It has been reported that Cryptosporidium infection induces caspase-dependent apoptosis of in vitro-infected cell lines (2, 4, 15, 16, 23), but it is unclear if these observations are unique to the in vitro system. In one study of intestinal biopsy samples from AIDS patients with cryptosporidiosis, there was no association of the intensity of small bowel infection with apoptosis (13). Supporting this in vivo observation is the finding that Cryptosporidium gives infected cells protection against apoptosis (3, 10, 15). This protection was effective in the presence of strong apoptosis-inducing agents and appears to be mediated by an NF-B pathway (11). Another study suggested that there is no increase in apoptosis among Cryptosporidium-infected cells but that there is increased apoptosis in uninfected neighboring cells, explaining the previously observed increase in vitro apoptosis (4). Most of these investigations examined populations of infected cells several hours after infection; thus, the effects could not be correlated with specific events in the parasite life cycle. Our goal was to gain a better understanding of Cryptosporidium pathology by examining the fate of individual C. parvum-infected cells during parasite egress.

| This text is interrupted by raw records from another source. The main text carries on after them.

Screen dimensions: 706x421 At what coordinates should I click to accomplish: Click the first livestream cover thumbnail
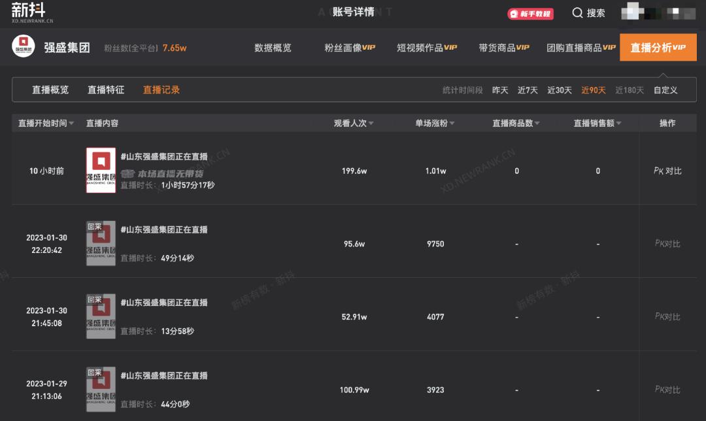coord(100,170)
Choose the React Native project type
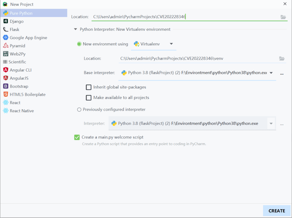 (21, 111)
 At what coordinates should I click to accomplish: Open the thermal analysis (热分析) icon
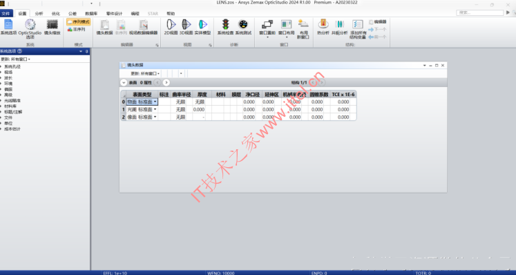[x=323, y=25]
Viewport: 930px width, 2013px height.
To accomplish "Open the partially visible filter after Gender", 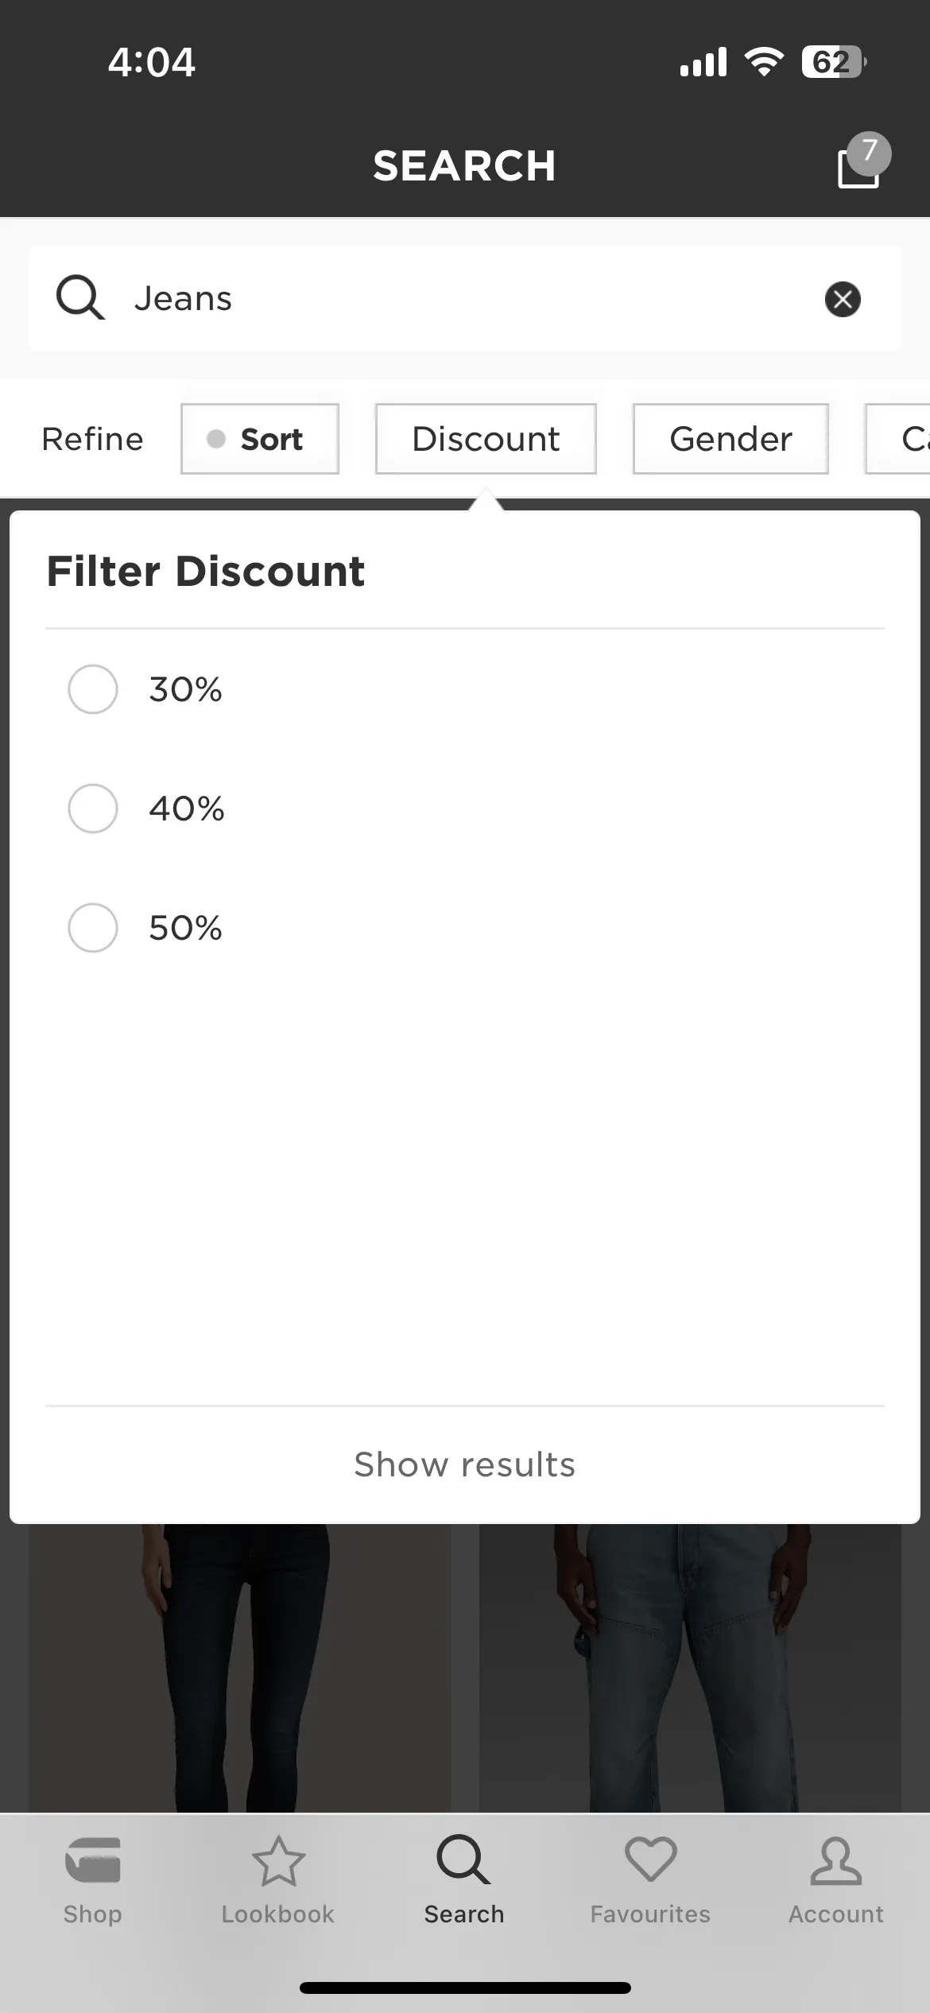I will [x=898, y=439].
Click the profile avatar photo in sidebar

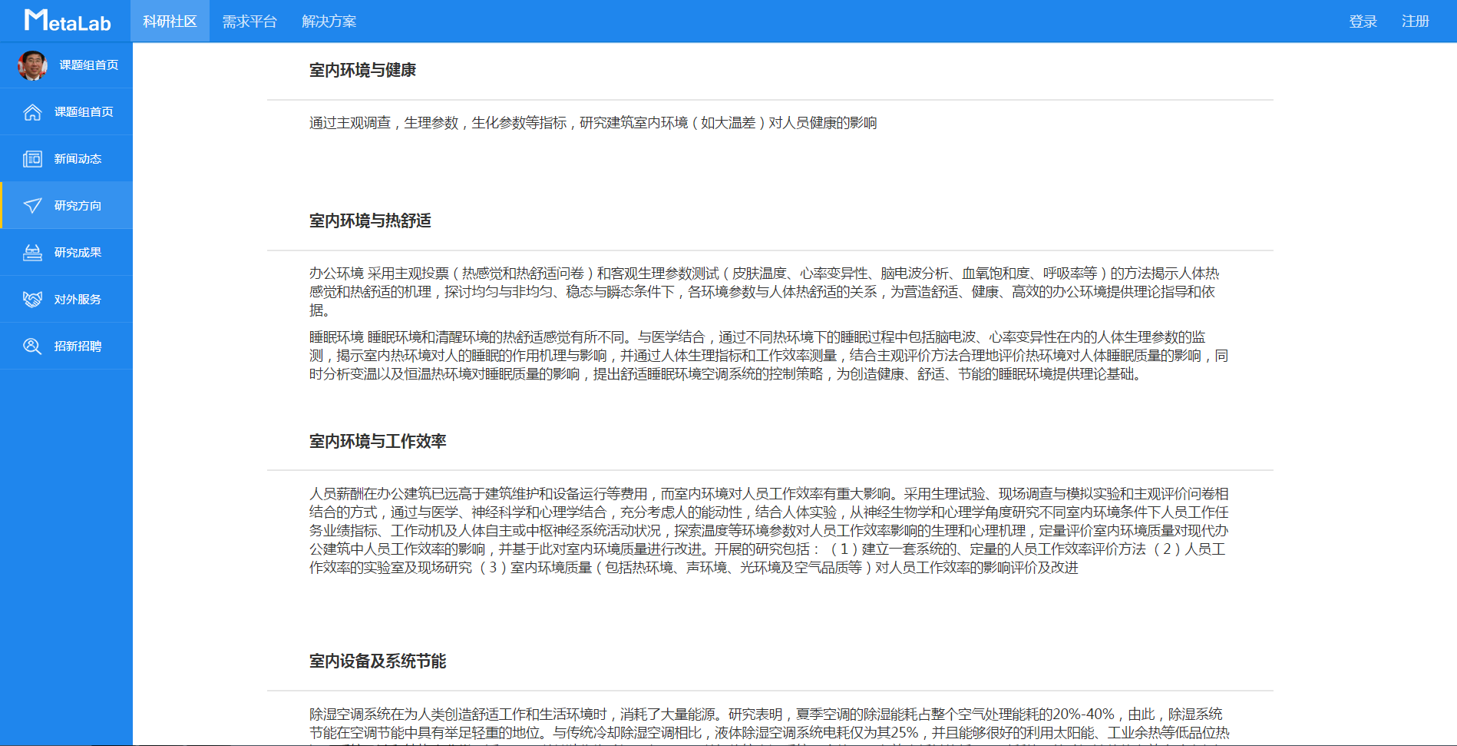(x=32, y=65)
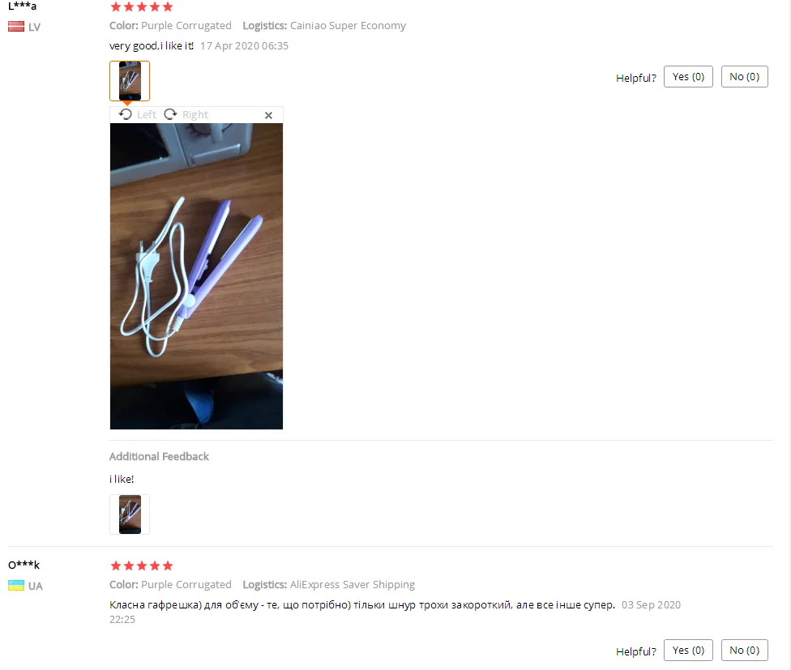Click the 'Left' rotate label
Screen dimensions: 791x670
[x=147, y=115]
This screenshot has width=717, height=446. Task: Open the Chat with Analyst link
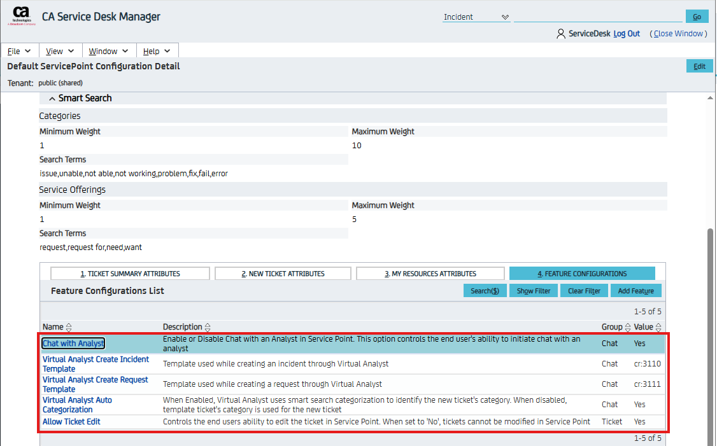(73, 344)
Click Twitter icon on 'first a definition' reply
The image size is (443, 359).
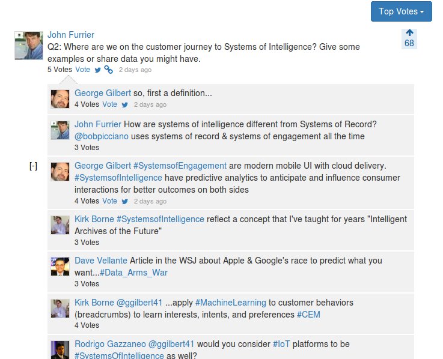click(x=125, y=104)
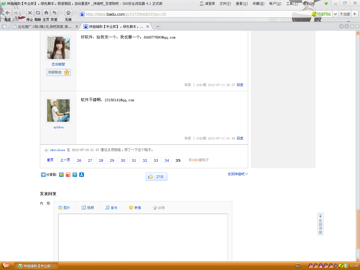Go to browser home page icon

pyautogui.click(x=46, y=13)
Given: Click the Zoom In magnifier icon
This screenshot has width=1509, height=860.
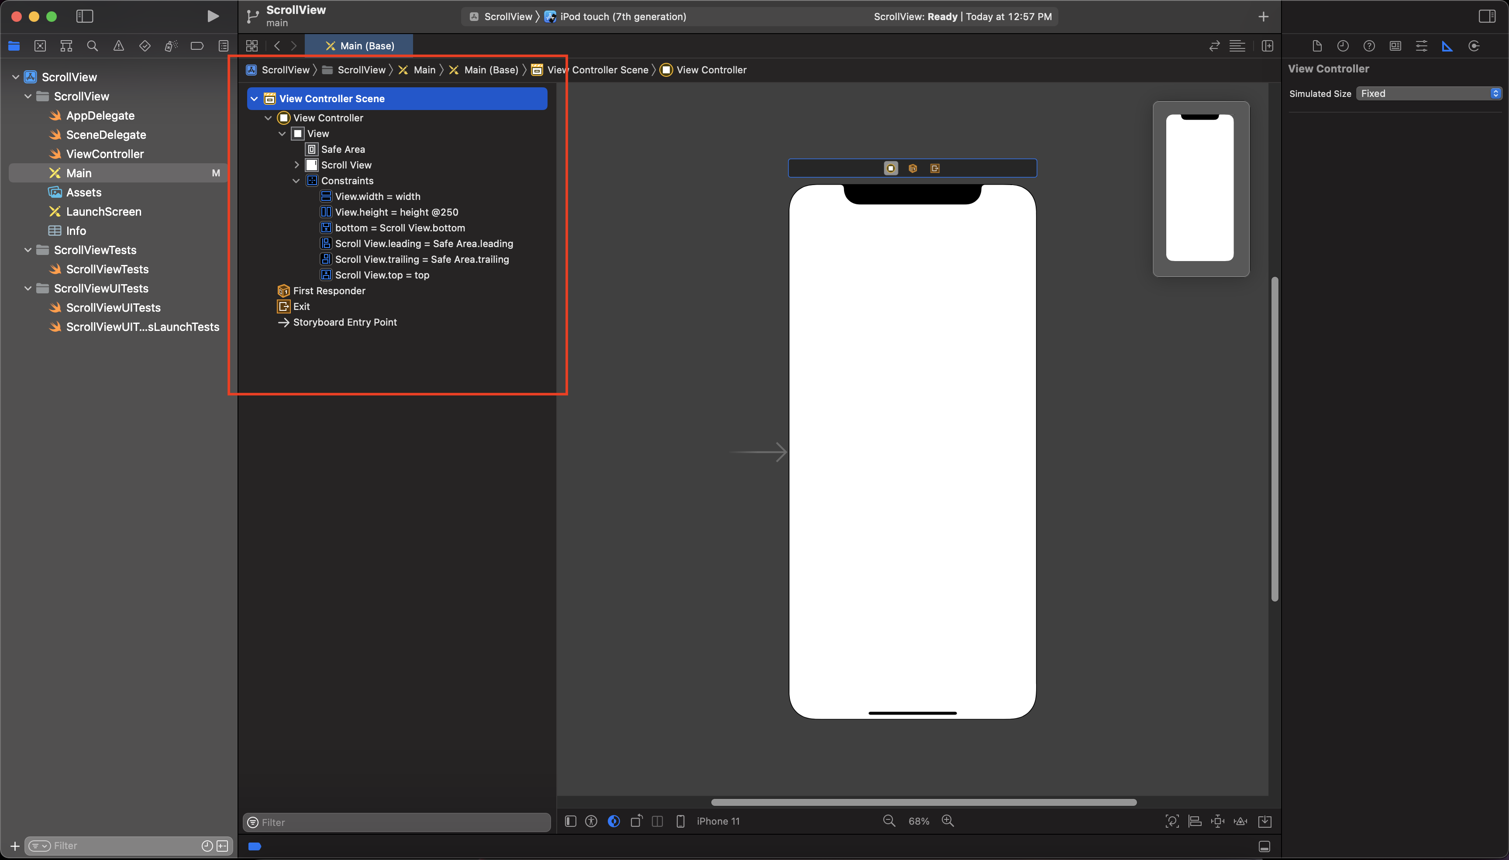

In order to investigate the fate of the individual Cryptosporidium-infected host cell over time, we first designed and tested an in vitro system that identifies changes in cell permeability and mechanisms of cell death by using time lapse video microscopy. We then used this system to examine host cell permeability and death upon Cryptosporidium egress. Human intestinal epithelial cell lines (HCT-8, Caco-2, and HT29) have been extensively used for Cryptosporidium research; however, they are inappropriate for this study since they are known to have p53 gene mutations, which could alter their susceptibility to apoptosis (19, 20). Instead, Madin Darby canine kidney (MDCK) cells (ATCC CCL-34) were chosen for the following reasons: (i) they are a well-studied model for apoptosis (18), and (ii) they form a polarized monolayer that is easily infected by Cryptosporidium. MDCK cells were grown to confluence on glass 35-mm-diameter tissue culture dishes (MatTek Corp., Ashland, Mass.) and infected with Cryptosporidium oocysts (Iowa isolate) as previously described (8, 9). Since time lapse video microscopy of living cells does not permit the use of antibodies or toxic reagents that have been used to study cell death in fixed cells, it was necessary to visualize cell changes by use of another system. In order to clearly identify host cells and parasites, cells were stained with a membrane-permeable DNA stain (Hoechst 33342 [Molecular Probes catalog number H-3570]; 2 µg/ml) and a membrane-permeable mitochondrial membrane-potential stain (MitoTracker [Molecular Probes catalog number #M7512]; 0.02 µg/ml), which stained functional mitochondria and, fortuitously, intracellular parasites (see Fig. 2C and D). To assess the integrity of the cell membrane, a membrane-impermeable DNA stain that stains only the nuclei of permeabilized cells was added to the medium (SYTOX green; 1 µM [Molecular Probes Catalog number S-7020]).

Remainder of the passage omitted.